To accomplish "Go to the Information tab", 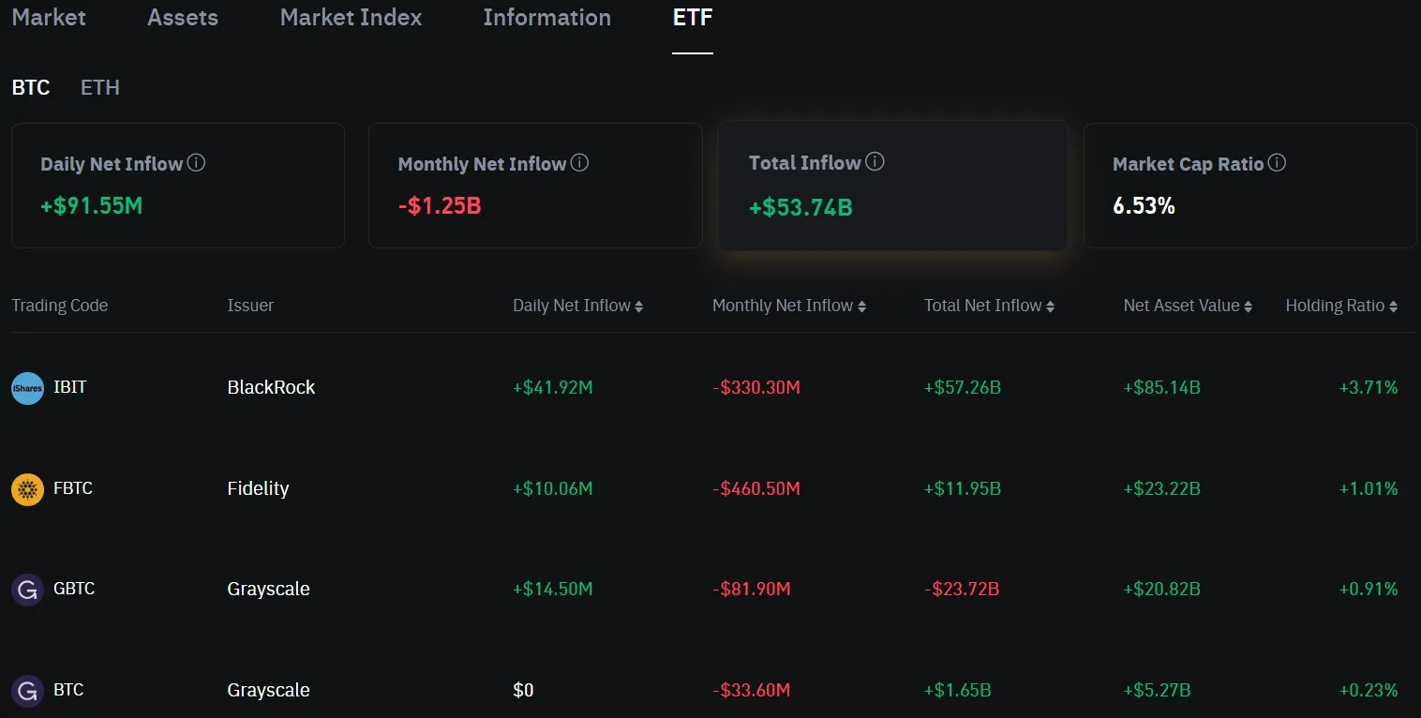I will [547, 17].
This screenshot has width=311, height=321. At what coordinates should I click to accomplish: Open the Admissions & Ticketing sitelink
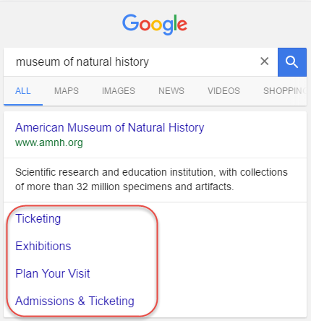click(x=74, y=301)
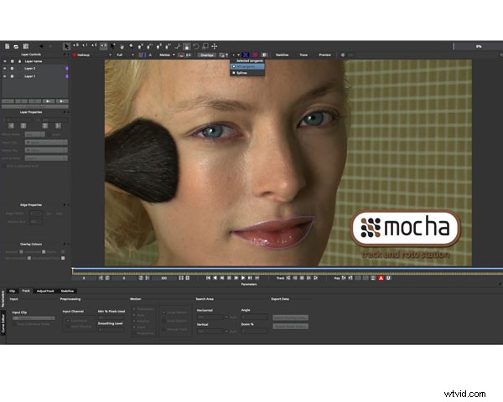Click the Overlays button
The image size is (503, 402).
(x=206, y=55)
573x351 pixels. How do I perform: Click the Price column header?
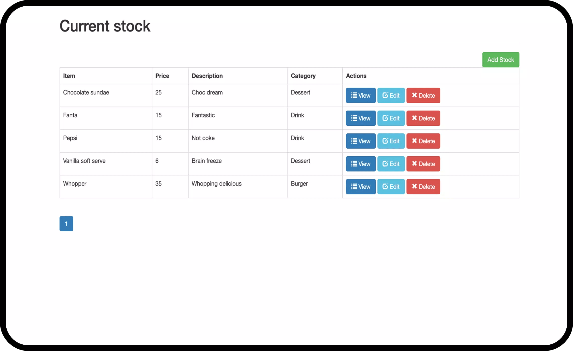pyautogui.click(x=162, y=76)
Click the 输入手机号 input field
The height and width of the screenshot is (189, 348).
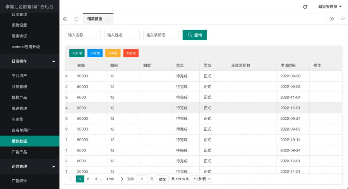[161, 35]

◇ ◇ ◇ ◇ ◇

◆ What needs to be done: An exact copy is needed of the lines running from the one with "The height and" through the end of the data above, and of those lines only, without pictures.

◆ Result of the task:
The height and width of the screenshot is (189, 348).
[161, 35]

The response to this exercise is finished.